1 それで、神はノアと、その息子たちを祝福して、彼らに仰せられた。「生めよ。ふえよ。地に満ちよ。
2 野の獣、空の鳥、── 地の上を動くすべてのもの ── それに海の魚、これらすべてはあなたがたを恐れておののこう。わたしはこれらをあなたがたにゆだねている。
3 生きて動いているものはみな、あなたがたの食物である。緑の草と同じように、すべてのものをあなたがたに与えた。
4 しかし、肉は、そのいのちである血のあるままで食べてはならない。
5 わたしはあなたがたのいのちのためには、あなたがたの血の価を要求する。
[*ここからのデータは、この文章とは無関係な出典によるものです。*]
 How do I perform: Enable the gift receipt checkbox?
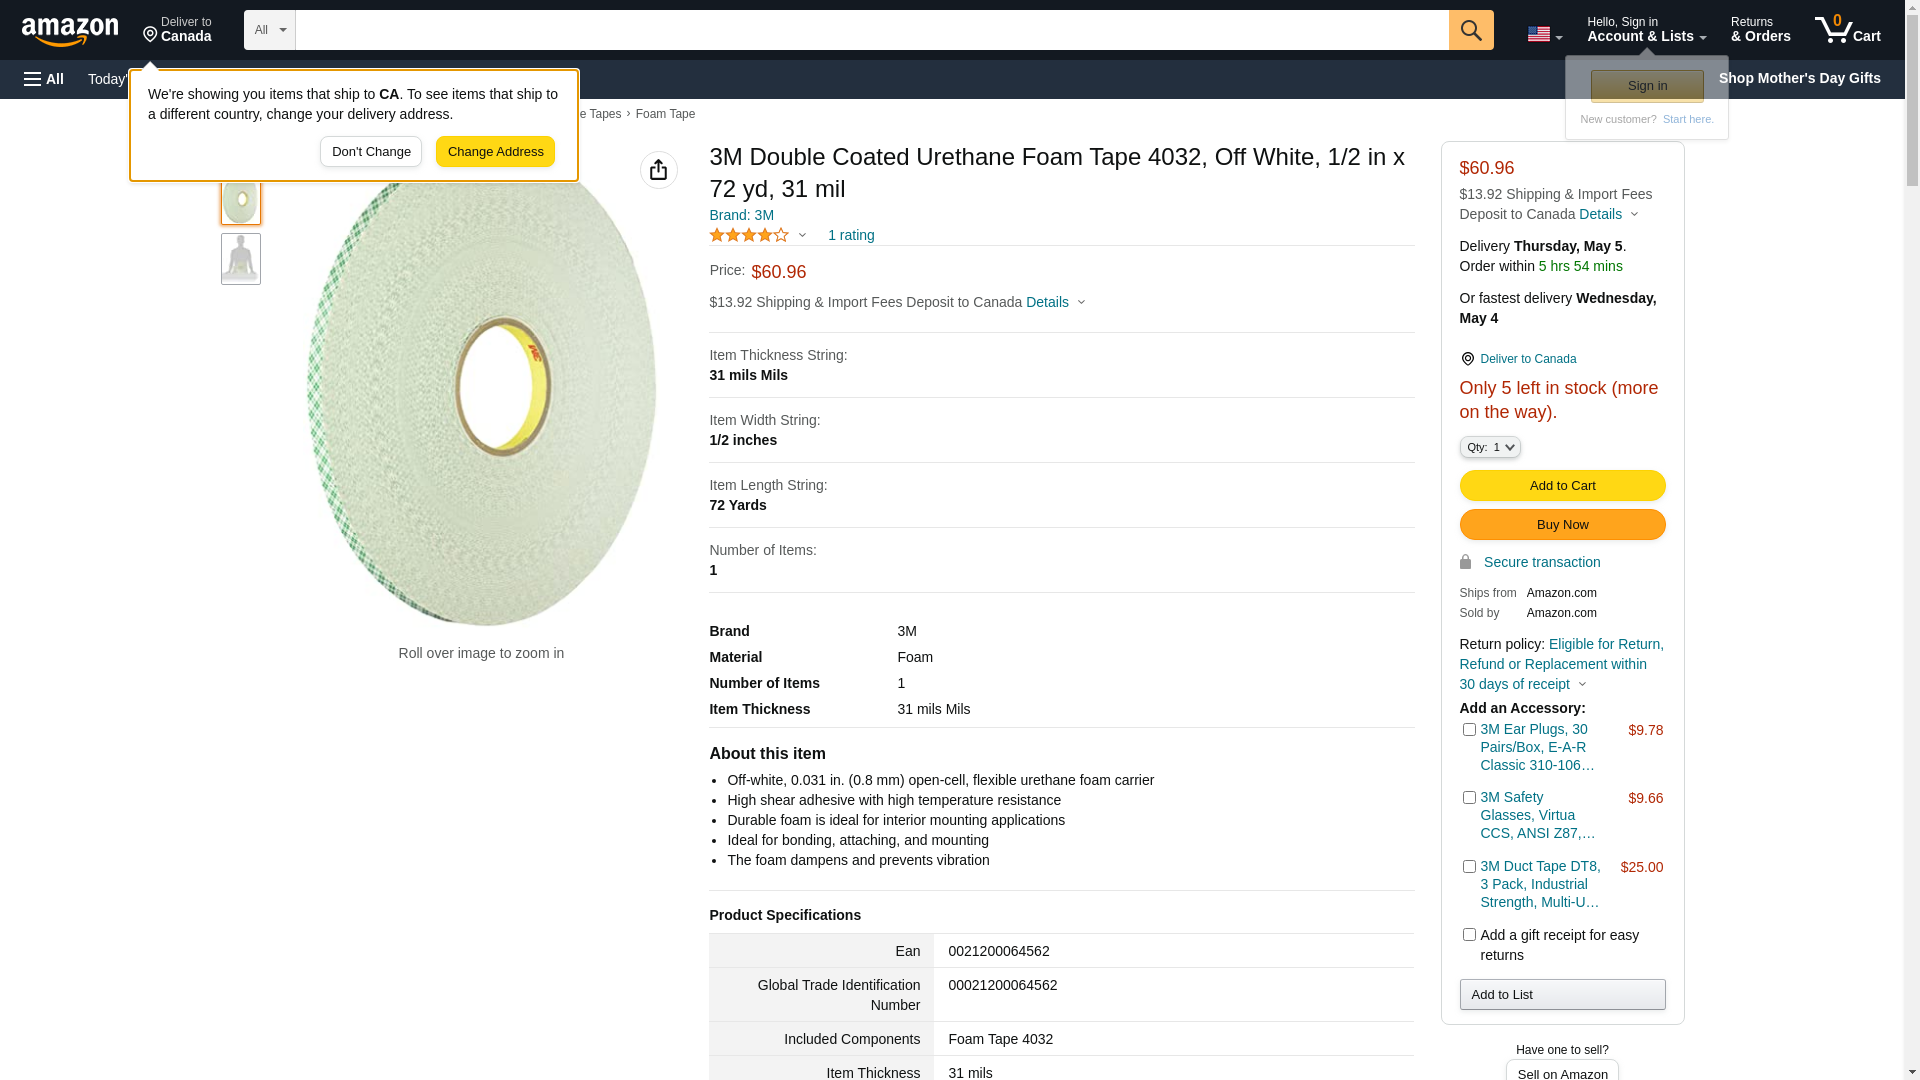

わたしはどんな獣にでも、それを要求する。また人にも、兄弟である者にも、人のいのちを要求する。
6 人の血を流す者は、人によって、血を流される。神は人を神のかたちにお造りになったから。
7 あなたがたは生めよ。ふえよ。地に群がり、地にふえよ。」
神は、箱舟を出たノアとその息子たちを祝福された。ノアには、第2 のアダムとしての役割が与えられた。つまり、アダムから人類の歴史が始まったように、大洪水の後はノアから人類の歴史が始まるのである。現在地上に生存している人類はすべてアダムの子孫であり、またノアの子孫である。ここで神は、ノアと契約を結ばれた。それが、「ノア契約」と言われるものである。聖書は、契約という概念を前提に読まないと、その深い意味は理解できない。
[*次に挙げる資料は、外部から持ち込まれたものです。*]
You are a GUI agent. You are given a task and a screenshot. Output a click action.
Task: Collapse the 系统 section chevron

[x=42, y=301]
ノア契約には、5 つの条項がある。(1)「生めよ。ふえよ。地に満ちよ」(1 節)。これは、エデン契約の条項の確認でもある(創1:28)。この条項から、ノアがアダムと同じように人類の代表として立てられていることが分かる。大洪水の前にあった文明は破壊された。今後は、新しい文明がノアから始まることになる。(2)神は、動物の中に人への恐れを入れた。大洪水以降、人類は肉食の習慣を開始するが、この条項は、動物たちを守るためのものである。人は動物界に対する権威を保持するが、ノア契約には「地を従えよ」という命令はない。アダムの堕落以降、サタンが地の支配者となったからである。(3)肉食が許可された。エデン契約とアダム契約の下では、人間は菜食主義者であったが、これ以降、動物と緑の草が食物として許可された。後者は、エデン契約とアダム契約ですでに許可されていたものである。(4)肉は血のあるままで食べてはならない。「肉のいのちは血の中にある」という原則が確認された。この規定は、モーセの律法にも採用されることになる(レビ3:17、7:26 ~27、17:10 ~14、申12:15 ~16、20 ~24 参照)。(5)死刑制度が創設された。この制度を創設し維持するためには、人間の政府(統治機構)の存在が必要となる。計画的な殺人だけが死刑に該当する罪である。死刑を認める理由は、「人は神のかたちに造られている」からである。
殺人が悪である理由は、それが神のかたちに造られた尊い存在を破壊する罪だからである。すべての人は、動物世界とは一線を画す、知・情・意を持った存在である。神から愛されている存在である。神は、ひとりひとりの行為の責任を問われる。もし殺人を犯したなら、その人は、その罪の責任を問われることになる。人の命の重さについて黙想しようではないか。隣人の内に「神のかたち」を見る人は幸いである。その人は、隣人と平和な関係を結ぶ人である。
きょうの祈り
天地創造の神よ。あなたは私を救うことのできるお方です。私は信仰により、恵みによって救われました。それゆえ、霊的な子どもたちが増え広がりますように、私を用いてください。主イエス・キリストの御名によって祈ります。アーメン。